# Question about vehicle registration



## hxc_raptor (May 10, 2011)

Hi, I have a question about my vehicles registration. The current plates are from North Carolina. The only place i have a house is here in Michoacan. I was just curious what will happen when i go to renew my vehicles permission if the plates and registration are out of date....do they even check that or just need a paper saying its mine? Is there any way to get a temporary registration while im in Laredo so the ****** cops dont pull me over every 5 minutes for expired plates? Also what are some good options for temporary insurance (3-10 days) Any help would be greatly appreciated before i start my visa renewal trip in march!
Thanks


----------



## Ken Wood (Oct 22, 2011)

*Vehicle registration*

I also have a vehicle that bears U.S. Plates, and the easy way to deal with it is to register it via whatever "out-of-state" rules that N.C. utilizes. I do believe that all the states have some method of absentee registration. Yes, if you take the vehicle into Texas, any alert peace officer will stop you, question you, and probably ticket you. You are also obligated here in Mexico to maintain whatever registration is displayed on the vehicle, though it might go unnoticed here more than in the states. Personally, I have never heard of a temporary permit, other than the paper tags known as dealer tags, but you would be hard pressed to find a dealer that would give you one.


----------



## pappabee (Jun 22, 2010)

Ken Wood said:


> I also have a vehicle that bears U.S. Plates, and the easy way to deal with it is to register it via whatever "out-of-state" rules that N.C. utilizes. I do believe that all the states have some method of absentee registration. Yes, if you take the vehicle into Texas, any alert peace officer will stop you, question you, and probably ticket you. You are also obligated here in Mexico to maintain whatever registration is displayed on the vehicle, though it might go unnoticed here more than in the states. Personally, I have never heard of a temporary permit, other than the paper tags known as dealer tags, but you would be hard pressed to find a dealer that would give you one.

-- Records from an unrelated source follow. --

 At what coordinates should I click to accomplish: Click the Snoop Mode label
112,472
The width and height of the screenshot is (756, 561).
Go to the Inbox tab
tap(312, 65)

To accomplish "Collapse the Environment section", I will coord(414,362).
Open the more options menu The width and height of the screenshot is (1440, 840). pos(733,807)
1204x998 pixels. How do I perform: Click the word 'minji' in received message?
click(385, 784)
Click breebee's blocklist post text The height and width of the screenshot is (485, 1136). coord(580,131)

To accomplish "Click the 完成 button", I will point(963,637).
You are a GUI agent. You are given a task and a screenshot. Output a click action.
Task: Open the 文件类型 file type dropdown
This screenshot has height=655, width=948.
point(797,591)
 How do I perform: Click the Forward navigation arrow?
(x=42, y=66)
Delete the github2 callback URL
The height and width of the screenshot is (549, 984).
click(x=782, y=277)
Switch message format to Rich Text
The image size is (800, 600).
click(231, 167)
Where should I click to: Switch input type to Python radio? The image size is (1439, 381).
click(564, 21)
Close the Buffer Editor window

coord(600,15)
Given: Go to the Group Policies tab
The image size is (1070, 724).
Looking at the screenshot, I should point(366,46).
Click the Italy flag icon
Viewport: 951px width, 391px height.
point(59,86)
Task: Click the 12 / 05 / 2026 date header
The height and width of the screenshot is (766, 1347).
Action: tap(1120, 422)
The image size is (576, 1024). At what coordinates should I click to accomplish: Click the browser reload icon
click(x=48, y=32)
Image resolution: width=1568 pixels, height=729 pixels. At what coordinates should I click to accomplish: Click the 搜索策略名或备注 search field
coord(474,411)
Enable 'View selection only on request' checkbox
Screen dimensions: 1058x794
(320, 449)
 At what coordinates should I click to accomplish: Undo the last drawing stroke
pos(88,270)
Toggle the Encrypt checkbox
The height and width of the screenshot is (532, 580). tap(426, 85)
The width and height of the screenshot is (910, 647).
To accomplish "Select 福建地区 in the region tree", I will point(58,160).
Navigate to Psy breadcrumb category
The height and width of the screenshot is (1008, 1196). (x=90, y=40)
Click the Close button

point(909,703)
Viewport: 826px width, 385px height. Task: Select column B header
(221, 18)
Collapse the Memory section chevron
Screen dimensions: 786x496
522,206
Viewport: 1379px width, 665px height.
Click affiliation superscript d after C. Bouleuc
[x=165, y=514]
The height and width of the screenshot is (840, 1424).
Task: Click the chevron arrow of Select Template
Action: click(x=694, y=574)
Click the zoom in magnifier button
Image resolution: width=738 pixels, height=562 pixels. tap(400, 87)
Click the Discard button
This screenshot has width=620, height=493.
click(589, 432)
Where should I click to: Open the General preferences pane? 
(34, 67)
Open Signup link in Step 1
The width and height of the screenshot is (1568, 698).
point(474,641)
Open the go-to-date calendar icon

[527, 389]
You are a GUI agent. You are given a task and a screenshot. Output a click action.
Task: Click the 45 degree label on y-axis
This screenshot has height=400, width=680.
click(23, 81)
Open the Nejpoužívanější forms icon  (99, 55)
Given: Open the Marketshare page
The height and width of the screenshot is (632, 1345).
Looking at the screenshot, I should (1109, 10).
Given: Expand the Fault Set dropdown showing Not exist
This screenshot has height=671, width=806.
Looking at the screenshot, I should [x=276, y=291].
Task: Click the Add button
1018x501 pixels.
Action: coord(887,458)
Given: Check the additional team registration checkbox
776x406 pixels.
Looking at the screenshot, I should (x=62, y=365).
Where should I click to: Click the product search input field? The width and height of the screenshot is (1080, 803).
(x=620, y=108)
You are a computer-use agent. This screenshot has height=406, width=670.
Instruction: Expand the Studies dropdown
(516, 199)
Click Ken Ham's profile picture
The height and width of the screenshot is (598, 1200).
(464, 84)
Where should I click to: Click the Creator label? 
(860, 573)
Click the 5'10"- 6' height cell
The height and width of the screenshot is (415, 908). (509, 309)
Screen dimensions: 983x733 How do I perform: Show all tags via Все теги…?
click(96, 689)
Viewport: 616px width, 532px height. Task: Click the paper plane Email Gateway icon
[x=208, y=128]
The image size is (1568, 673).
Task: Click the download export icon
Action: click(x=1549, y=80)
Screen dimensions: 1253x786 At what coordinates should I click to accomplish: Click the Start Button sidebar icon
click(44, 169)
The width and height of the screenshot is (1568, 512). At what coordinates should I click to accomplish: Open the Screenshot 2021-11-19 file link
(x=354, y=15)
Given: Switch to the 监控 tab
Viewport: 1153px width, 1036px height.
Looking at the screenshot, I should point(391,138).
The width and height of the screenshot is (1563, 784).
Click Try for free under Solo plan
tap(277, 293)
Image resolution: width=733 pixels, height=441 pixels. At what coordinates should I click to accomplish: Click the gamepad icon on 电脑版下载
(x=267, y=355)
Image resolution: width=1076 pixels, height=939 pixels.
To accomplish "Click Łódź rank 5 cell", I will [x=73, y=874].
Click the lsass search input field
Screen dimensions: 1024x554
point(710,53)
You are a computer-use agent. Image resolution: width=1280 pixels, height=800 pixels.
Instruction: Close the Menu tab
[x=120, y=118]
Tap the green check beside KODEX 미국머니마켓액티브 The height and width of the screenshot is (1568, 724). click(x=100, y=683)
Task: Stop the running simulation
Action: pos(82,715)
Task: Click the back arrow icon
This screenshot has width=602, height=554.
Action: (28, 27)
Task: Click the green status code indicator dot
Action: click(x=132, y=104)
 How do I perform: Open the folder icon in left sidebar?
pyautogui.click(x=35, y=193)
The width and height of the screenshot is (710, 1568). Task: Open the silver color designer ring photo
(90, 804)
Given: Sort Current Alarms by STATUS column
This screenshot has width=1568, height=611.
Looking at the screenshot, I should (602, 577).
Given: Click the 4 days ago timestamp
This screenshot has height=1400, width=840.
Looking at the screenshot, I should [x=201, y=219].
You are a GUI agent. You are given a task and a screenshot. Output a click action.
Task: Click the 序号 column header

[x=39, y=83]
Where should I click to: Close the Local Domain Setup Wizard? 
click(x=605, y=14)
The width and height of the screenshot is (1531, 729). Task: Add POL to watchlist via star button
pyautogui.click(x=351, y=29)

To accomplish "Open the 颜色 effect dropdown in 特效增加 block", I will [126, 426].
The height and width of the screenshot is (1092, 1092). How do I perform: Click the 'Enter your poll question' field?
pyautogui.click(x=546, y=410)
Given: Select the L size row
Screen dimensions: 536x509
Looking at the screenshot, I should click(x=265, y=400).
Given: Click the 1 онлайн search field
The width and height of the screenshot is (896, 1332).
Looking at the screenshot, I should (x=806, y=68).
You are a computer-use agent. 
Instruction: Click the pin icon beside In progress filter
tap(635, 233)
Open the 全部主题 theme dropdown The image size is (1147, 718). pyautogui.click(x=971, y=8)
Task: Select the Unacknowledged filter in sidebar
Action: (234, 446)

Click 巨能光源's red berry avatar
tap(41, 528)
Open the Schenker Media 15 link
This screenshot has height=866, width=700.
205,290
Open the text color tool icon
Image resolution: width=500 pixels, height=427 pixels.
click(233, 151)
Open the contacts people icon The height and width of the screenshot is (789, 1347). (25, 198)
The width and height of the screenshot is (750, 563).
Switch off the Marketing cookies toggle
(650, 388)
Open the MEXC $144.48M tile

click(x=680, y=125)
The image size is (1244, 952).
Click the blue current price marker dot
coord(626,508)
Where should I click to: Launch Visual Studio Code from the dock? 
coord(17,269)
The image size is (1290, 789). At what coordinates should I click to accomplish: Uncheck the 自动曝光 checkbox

Many states have areas that require an inspection prior to registration. AND they don't do inspections 'on line' what a bummer.


----------



## RVGRINGO (May 16, 2007)

What do you mean by, 'renew your vehicle permission'? Once your vehicle is in Mexico on an 'importada temporal', it remains in Mexico legally as long as your INM documents remain current and the vehicle is registered and plated properly, somewhere.
You may not register it in a Mexican state.
If you drive out of Mexico, you must 'export' the vehicle and get a new 'sticker' and 'importada temporal' when you return. Since last June, that now requires a deposit of several hundred dollars, plus the import fee. Then, upon renewal of YOUR visa, you must notify Aduana, in DF, by letter and form, of your renewal, within 15 days. Otherwise, your deposit will be lost.
If that is your situation, and you drive in and out of Mexico but live in Mexico, as stated, you would be wise to take your car to the USA for disposal and purchase a replacement in Mexico, properly registered in Michoacan. Then, you can drive back and forth without paperwork or hassle.


----------



## hxc_raptor (May 10, 2011)

From what i have seen of most states in the US, they require inspections, and a place of residence in that state. As i said my only place of living is here in Mexico, so i have no where to renew my vehicles plates and registration. I would be able to use a friends address from North Carolina that i worked with in the Army, but then i would still have the problem of the inspection and lets be honest, 11 hour drive to the border from Michoacan, im not going the rest of the way to North Carolina!

And RVGringo, what i meant by renew my vehicle permission, is the sticker permission, since for now im only working on the 180-day visa, every 180 days i go back to the border and renew both my visa and have to get a new permission sticker for my truck. And as for selling my truck and buying a Mexican vehicle, i dont exactly have the money to do that. Plus i love my truck!
Thanks for the help guys!


----------



## sparks (Jun 17, 2007)

Sounds like you may not have the income to qualify for the yearly visa ... but that is the cheapest option. Unless you are extremely poor there are ways to make it appear you have an income. Before Social Security kicked in for me I had no income so I just transferred funds from savings to checking online for three months. Also a bank balance to cover a year seems to work.

Another option is the Clay County South Dakota registration of your vehicle but not sure what they think of expired tabs. Lots of gringos do that here. Google "Clay County South Dakota registration"


----------



## Ken Wood (Oct 22, 2011)

*Vehicle registration*



pappabee said:


> Many states have areas that require an inspection prior to registration. AND they don't do inspections 'on line' what a bummer.


My home state, Alaska, has a required inspection prior to registration, but this is waived if the vehicle is not currently in state. I am aware of other states that allow similar waivers, though I do not know about NC. I can request the new tags be sent to my current address, wherever that may be, as long as my signature on the request for renewal is notarized. If the vehicle is titled in Raptor's name, and it must be if he has an import permit, I still maintain that the cleanest option is remote registration.


----------